On the 19th of July 2024 the world witnessed what is being tagged as the largest IT outage in history caused by cybersecurity giant CrowdStrike. The disruption crippled critical IT systems globally, including healthcare systems in England and Northern Ireland, railway systems in the UK, 911 emergency services in the US and international air travel with the air travel industry being the most severely affected.


What Does CrowdStrike Do?
You may be wondering who CrowdStrike is for them to have caused an outage of this magnitude. CrowdStrike is an American cybersecurity company that offers endpoint security, threat intelligence and incident response services (Wikipedia, 2024). Find out more about what they do via the company’s official website. One of the products within their stack of offerings is the CrowdStrike Falcon which is a platform that unifies next-generation antivirus, endpoint detection and response as well as a host of other capabilities into a lightweight sensor which is managed and delivered via a cloud platform.
Further Details of The Incident
This outage was caused by a faulty configuration update released to systems running the Windows operating system on the 19th of July 2024 at 04:09 UTC. The configuration update triggered a logic error which led to a system crash and the blue screen (BSOD) on the affected systems.

CrowdStrike reported via a statement on their website that the configuration update which caused this outage was remediated over an hour later. However, we know from what was experienced around the world that it did not resolve the problem it initially caused. In addition, the CEO of the organization, George Kurtz when asked on an interview with CNBC how much time it will take to get things back to smooth operation inferred that resolving the underlying challenge won’t help every customer recover full operation and it could take some time for this to be done.
Since this incident occurred, the CEO of the organization, George Kurtz has been vocal, making several posts about the incident on different social media platforms. The organization has also made several official statements via social media like this LinkedIn post on remediation, all details and statements are also accessible in the blog section of their website.
– George Kurtz’ first post about the incident at 10:54 AM BST on X.
– George Kurtz reassures customers that this was not a cyber-attack while also issuing an apology on X.
This was the right step to take as communication serves to dispel confusion, prevent miscommunication and it helps stakeholders and customers comprehend the situation at hand.
Scale of Disruption
This disruption was worldwide, possibly the biggest ever experienced. The most significant being in the air travel industry. Several airlines around the world had to cancel flights, while some flight attendants at airports had to issue written boarding passes. By nightfall BBC news reported that more than 5000 flights had been cancelled globally.

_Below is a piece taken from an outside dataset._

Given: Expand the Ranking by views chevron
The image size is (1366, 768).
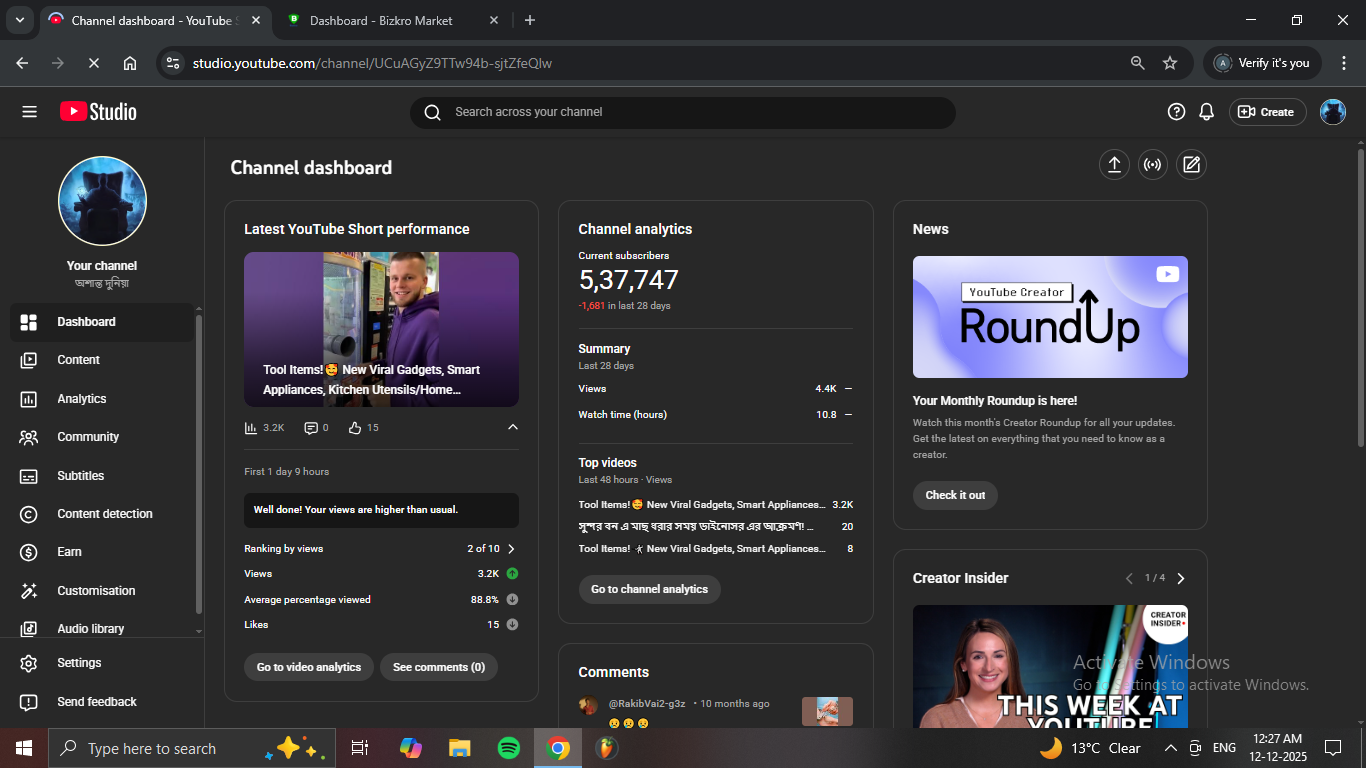Looking at the screenshot, I should coord(512,549).
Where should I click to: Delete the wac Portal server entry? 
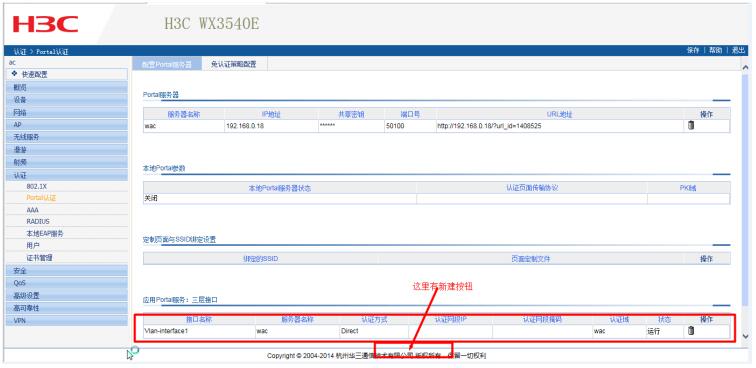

The health sector in England and Northern Ireland was affected as well after their appointment and patient-record system experienced downtime. As a result, patients were unable to book appointments and there were serious challenges experienced with the prescription of medication, Sky news reports.
Cable channels like CBBC, Sky News, CMT, ESPN to mention a few were unable to broadcast for some time. The number of affected organisations and IT services and systems continued to increase with reports coming from police officers in the US, reporting that emergency phonelines were down. Payment processing services were not left out as cab drivers in London reverted to taking only cash payments due to the struggle with receiving card payments. Numerous supermarkets reported a challenge with receiving card payments from customers as well. Most obvious of it all are the billboards in New York City’s Times Square going blank during the IT outage, it is reported that over 100 of these billboards were affected.

The last few days have been horrific for IT support staff around the world as the only way to fix the blue screen is to reboot every single device in safe mode. This obviously requires physically accessing the affected devices which constitutes more stress for the IT professionals having to work on this. It will also be very challenging as each organization has thousands of endpoints running the Windows OS, resolving this completely could take weeks.
This outage has presented different views and lessons to the world. From a cybersecurity perspective, we see that this outage had an effect on availability. This exposes the poor disaster recovery culture within organizations as only a handful of the affected organisations were able to recovery from outage in a short time. Furthermore, it is a practical example of what could be if critical systems were compromised by bad actors. We expect that this incident will be a wakeup call to organizations who have not paid adequate attention to their security infrastructure.